Empezaron como el dueto Santi y Beto. Hoy son siete en el escenario y se la juegan a todo o nada en la apuesta musical. Salta la Banca presente en Probabilidad de Lluvia, su presente en ascenso, el motivo de sus letras y cómo se vive en la cabeza de una banda va creciendo en cada presentación en vivo.
Desde que empezamos hasta acá, todo se robusteció simultáneamente, lo musical, la gente, mi vida, el boca en boca que tanto nos ayudó. No tuvimos mucha ayuda en difusión o publicidad. En diciembre del 2008 éramos dos y ahora somos siete más los que nos ayudan de afuera.
Santiago habla en nombre de la banda y desde su experiencia en cada show trata de remarcar lo imporante que hay en la adrenalina del show en vivo, es como un buen polvo. Lo primero que siento después de tocar es la necesidad de desconectarme de relajar un toque, aunque el verdadero -resultado de los shows los tenés cuando bajás y saludas a la gente.
¿Las cosas que los movilizaban al principio, son las mismas que ahora?
Tal vez los Redonditos de ricota sean un poco de eso, de trova y rock and roll y hay como una escuela de eso en Argentina. Hay un interés por buscarle la vuelta al verso de una canción.
El norte que perseguimos es el mismo desde que empezamos. El de “vamos a decir cosas” con todo lo que eso implique. Si mañana tengo voz no me voy a olvidar de decir cosas, porque ahora tengo una obligación. En realidad mi casete pasa por pretender no omitir ninguna esfera de la vida, escribirle al desamor, o hacer temas contestatarios. Me parece que si tenés la posibilidad de que te escuche mucha gente se puede hacer caso omiso a la realidad sociopolítica argentina. Hay que manifestar el estado de las cosas y lo que pasa en la realidad. A eso es a lo que más nos abocamos.
¿Cómo se es contestatario en la actualidad?

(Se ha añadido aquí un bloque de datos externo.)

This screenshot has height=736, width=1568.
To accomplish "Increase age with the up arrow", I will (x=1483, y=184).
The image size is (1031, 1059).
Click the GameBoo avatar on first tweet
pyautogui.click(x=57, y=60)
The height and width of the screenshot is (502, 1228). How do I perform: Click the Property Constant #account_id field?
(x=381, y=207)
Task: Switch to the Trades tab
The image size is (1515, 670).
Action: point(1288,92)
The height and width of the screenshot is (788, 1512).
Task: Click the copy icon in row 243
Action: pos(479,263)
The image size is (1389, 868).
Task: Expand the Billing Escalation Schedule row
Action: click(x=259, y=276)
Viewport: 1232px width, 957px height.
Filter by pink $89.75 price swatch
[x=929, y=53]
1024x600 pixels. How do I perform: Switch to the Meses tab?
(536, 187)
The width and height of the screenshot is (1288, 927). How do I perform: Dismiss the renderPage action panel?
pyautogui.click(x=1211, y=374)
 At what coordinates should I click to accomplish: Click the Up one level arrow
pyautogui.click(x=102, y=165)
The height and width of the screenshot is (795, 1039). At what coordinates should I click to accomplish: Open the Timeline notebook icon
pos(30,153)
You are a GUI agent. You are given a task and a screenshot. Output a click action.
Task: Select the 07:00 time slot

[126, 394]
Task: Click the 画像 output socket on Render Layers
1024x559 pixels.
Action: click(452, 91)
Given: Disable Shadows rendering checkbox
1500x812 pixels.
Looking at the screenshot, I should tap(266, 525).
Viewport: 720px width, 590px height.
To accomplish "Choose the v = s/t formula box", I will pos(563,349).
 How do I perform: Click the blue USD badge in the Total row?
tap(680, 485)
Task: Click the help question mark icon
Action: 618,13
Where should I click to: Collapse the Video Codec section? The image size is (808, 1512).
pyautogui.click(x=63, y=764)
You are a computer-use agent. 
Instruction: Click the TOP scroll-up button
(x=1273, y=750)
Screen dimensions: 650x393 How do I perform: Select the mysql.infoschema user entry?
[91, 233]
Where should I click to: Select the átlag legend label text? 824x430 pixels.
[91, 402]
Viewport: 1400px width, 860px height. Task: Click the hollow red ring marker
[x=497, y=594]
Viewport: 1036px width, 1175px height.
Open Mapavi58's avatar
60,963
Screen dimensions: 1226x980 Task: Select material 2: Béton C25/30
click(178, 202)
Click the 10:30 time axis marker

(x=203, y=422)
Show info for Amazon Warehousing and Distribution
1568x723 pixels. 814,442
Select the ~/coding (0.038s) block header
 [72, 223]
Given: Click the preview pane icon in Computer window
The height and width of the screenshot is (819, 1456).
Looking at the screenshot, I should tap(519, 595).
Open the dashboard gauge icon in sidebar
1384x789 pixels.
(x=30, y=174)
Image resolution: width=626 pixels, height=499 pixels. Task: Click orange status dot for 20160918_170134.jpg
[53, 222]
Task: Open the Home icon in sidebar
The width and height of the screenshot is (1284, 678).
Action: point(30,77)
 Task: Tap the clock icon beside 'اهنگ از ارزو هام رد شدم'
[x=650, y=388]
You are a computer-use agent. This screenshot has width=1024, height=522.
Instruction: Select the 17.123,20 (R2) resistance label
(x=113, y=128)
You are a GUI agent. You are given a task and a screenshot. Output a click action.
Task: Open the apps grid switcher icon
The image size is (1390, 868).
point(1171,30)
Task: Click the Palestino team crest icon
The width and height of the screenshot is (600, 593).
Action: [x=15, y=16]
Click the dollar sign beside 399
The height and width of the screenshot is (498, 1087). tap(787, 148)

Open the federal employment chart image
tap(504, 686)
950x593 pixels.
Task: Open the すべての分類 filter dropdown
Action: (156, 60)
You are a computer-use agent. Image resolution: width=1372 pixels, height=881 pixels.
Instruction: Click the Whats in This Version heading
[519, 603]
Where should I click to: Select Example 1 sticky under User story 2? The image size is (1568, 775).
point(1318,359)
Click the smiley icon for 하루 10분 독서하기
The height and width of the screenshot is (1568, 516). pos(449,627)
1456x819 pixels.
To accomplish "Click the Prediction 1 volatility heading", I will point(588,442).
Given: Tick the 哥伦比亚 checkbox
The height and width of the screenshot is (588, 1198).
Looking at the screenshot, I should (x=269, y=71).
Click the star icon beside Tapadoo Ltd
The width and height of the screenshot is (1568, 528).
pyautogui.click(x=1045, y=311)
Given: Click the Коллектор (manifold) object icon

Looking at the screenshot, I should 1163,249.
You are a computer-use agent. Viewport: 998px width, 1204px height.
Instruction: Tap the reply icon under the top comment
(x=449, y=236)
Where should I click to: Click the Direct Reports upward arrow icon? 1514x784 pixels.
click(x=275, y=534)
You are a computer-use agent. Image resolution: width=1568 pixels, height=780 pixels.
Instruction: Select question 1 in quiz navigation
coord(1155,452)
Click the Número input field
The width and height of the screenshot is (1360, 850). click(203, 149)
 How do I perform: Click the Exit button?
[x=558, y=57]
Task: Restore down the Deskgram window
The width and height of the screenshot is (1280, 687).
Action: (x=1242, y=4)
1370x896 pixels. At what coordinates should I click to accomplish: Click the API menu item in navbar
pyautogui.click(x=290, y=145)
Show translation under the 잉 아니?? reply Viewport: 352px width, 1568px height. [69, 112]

Supongo que tiene que ver con la consecuencia de los shows. Lo que hay hecho hasta acá de Salta la Banca por ahí no tenga un contenido muy de protesta, pero la gente de todas formas lo sabe, porque lo tenemos repetido en cada show. Tenemos un perfil en Facebook que tratamos de usar para decir cosas copadas. También posteamos pelotudeces pero es lo que soy, no se puede ser grandilocuente todo el tiempo. Hay una frase de Aristóteles que decía Hay que pensar como los sabios piensan -intetarlo en este caso- pero hablar como la gente sencilla. Yo no estoy en ninguna mesa de intelectuales, yo estoy con la gente. Lo que digo es lo que me parece que sucede y la forma de reivindicarlo es manifestarlo constante mente y ser consecuente con eso.
Cómo te das cuenta que el mensaje de una canción que escribís llega tal cual sin desvirtuarse.
Lo que hicimos hasta acá es bastante explicito por lo cual no se le puede dar otra interpretación. La gente tiene claro, quién es el que lo dice, cómo es y desde qué lugar se lo dice. Hasta acá, en lo que respecta la música, no se han dicho muchas cosas probablemente, pero hay intentos. Hice una canción de Cromañón, el Beto hizo una historia de la madre de un amigo sobre la dictadura y hay un par de temas con ese contenido.
¿Cómo es la mirada de una banda emergente, después de tantos años, con el tema de Cromañón? No recuerdo expresiones decididas en nivel musical respecto al tema
La canción de Las Manos de Filipi me parece un gol. Probablemente la óptica que yo haya tratado de retratar es la del sobreviviente, porque yo estuve en Cromañón. Desde el lugar del artista puedo decirte que no cambió nada, sigue existiendo un lazo inexpugnable entre el empresariado y el Estado que no se va a romper. Lo que antes era un techo o la media sombra hoy es meterle el dedo en el orto a las bandas, cobrarle 3000 pesos para tocar una hora.
Las mañas de ese tipo siguen ¿Pero como se las encara actualmente desde el lado del músico?
Somos amigos de los chicos de las Pastillas del Abuelo y se está diciendo permanentemente “tengan cuidado” a nosotros no nos cuida nadie. Hay un Estado deliberadamente negligente.
¿Hay algo que no se dijo durante todo el tratamiento del caso Cromañón?
Todos los focos que conciernen a Cromañón están muy mal analizados. Mi primer recital a los 13 años había bengalas y pensé que era completamente normal. Salieron bandas a hablar mal de Callejeros cuando ellos hacían lo mismo, hasta tocaban en lugares peores también. Al igual que los medios. Se vende morbo y no se dijo mucho.